Source extract
Start of Block
For the purposes of this subsection, a lien shall be considered to impair an exemption to the extent that the sum of--

(i) the lien;

(ii) all other liens on the property; and

(iii) the amount of the exemption that the debtor could claim if there were no liens on the property; exceeds the value that the debtor's interest in the property would have in the absence of any liens.

(codified at 11 U.S.C. § 522(f)(2)(A)). The legislative history accompanying the 1994 Act specifically referenced this court's decision in Dixon, 885 F.2d at 327, as among the decisions intended to be overruled by this language:

Because the Bankruptcy Code does not currently define the meaning of the words "impair an exemption" in section 522(f), several court decisions have, in recent years, reached results that were not intended by Congress when it drafted the Code. This amendment would provide a simple arithmetic test to determine whether a lien impairs an exemption, based upon a decision, In re Brantz, 106 B.R. 62 (Bankr.E.D.Pa. 1989), that was favorably cited by the Supreme Court in Owen v. Owen, 111 S.Ct. 1833, 1838, n.5.

The decisions that would be overruled involve several scenarios. . . .

The third situation is in the Sixth Circuit, where the Court of Appeals, in In re Dixon, 885 F.2d 327 (6th Cir. 1989), has ruled that the Ohio homestead exemption only applies in execution sale situations. Thus, the court ruled that the debtor's exemption was never impaired in a bankruptcy and could never be avoided, totally eliminating the right to avoid liens. This leaves the debtor in the situation where, if he or she wishes to sell the house after bankruptcy, that can be done only by paying the lienholder out of equity that should have been protected as exempt property. By focusing on the dollar amount of the exemption and defining "impaired," the amendment should correct this problem.

H. Rep. No. 103-835, at 52-53 (1994), reprinted in 1994 U.S.C.C.A.N. 3340, 3361-62.
End of Block
Brief 1
Which court decision does the lien-impairment passage name as the basis for the simple arithmetic test?
Brief 2
Copy word for word the stretch of the lien-impairment passage from "The decisions that" through "U.S.C.C.A.N. 3340, 3361-62.".
Work only from the lien-impairment passage.

Provided data
Start of Block
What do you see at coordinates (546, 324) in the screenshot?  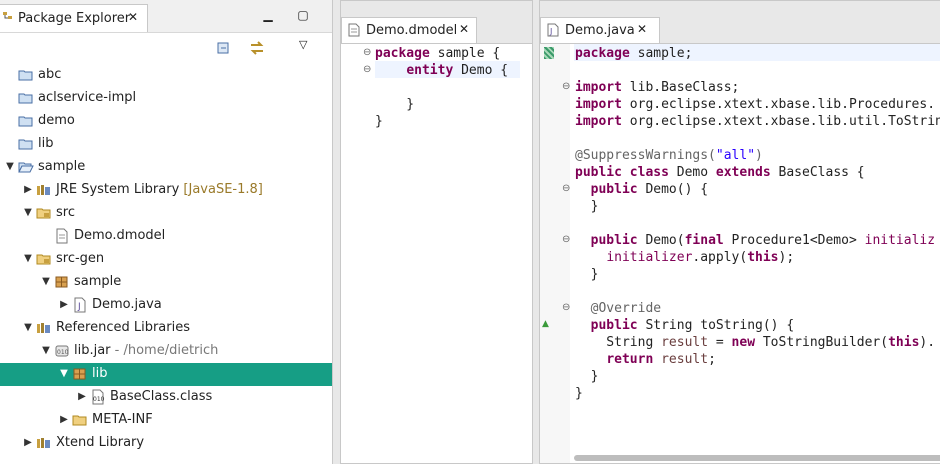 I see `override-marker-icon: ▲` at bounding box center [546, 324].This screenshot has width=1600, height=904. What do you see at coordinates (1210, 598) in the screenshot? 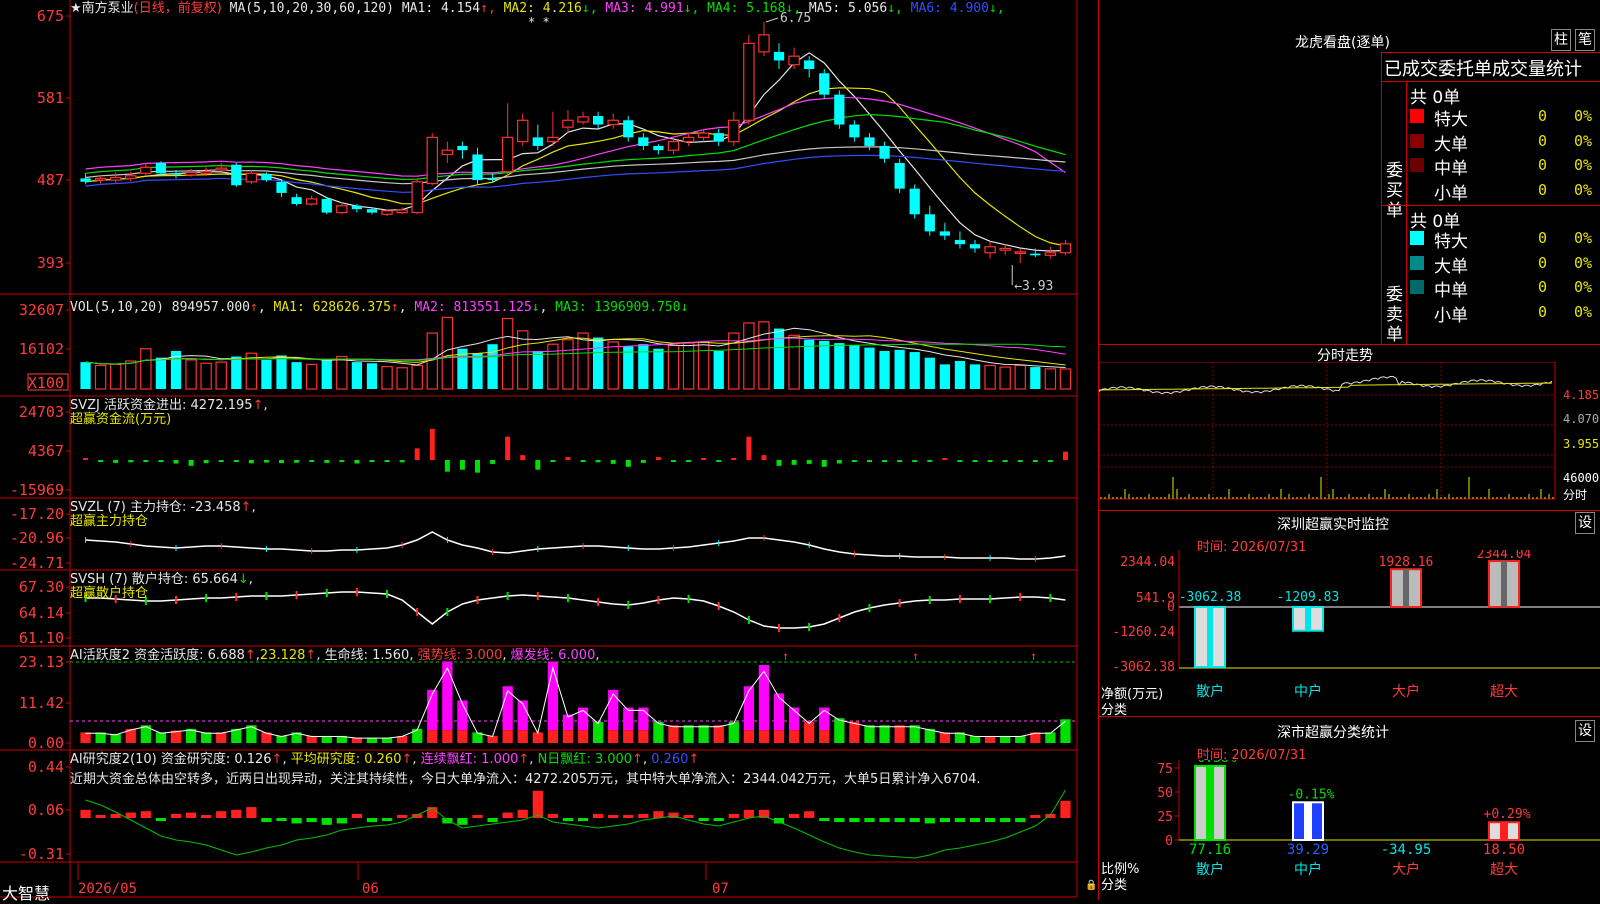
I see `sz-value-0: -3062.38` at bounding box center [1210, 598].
End of Block
Answer space 1
In re Brantz, 106 B.R. 62 (Bankr.E.D.Pa. 1989).

Answer space 2
The decisions that would be overruled involve several scenarios. . . .

The third situation is in the Sixth Circuit, where the Court of Appeals, in In re Dixon, 885 F.2d 327 (6th Cir. 1989), has ruled that the Ohio homestead exemption only applies in execution sale situations. Thus, the court ruled that the debtor's exemption was never impaired in a bankruptcy and could never be avoided, totally eliminating the right to avoid liens. This leaves the debtor in the situation where, if he or she wishes to sell the house after bankruptcy, that can be done only by paying the lienholder out of equity that should have been protected as exempt property. By focusing on the dollar amount of the exemption and defining "impaired," the amendment should correct this problem.

H. Rep. No. 103-835, at 52-53 (1994), reprinted in 1994 U.S.C.C.A.N. 3340, 3361-62.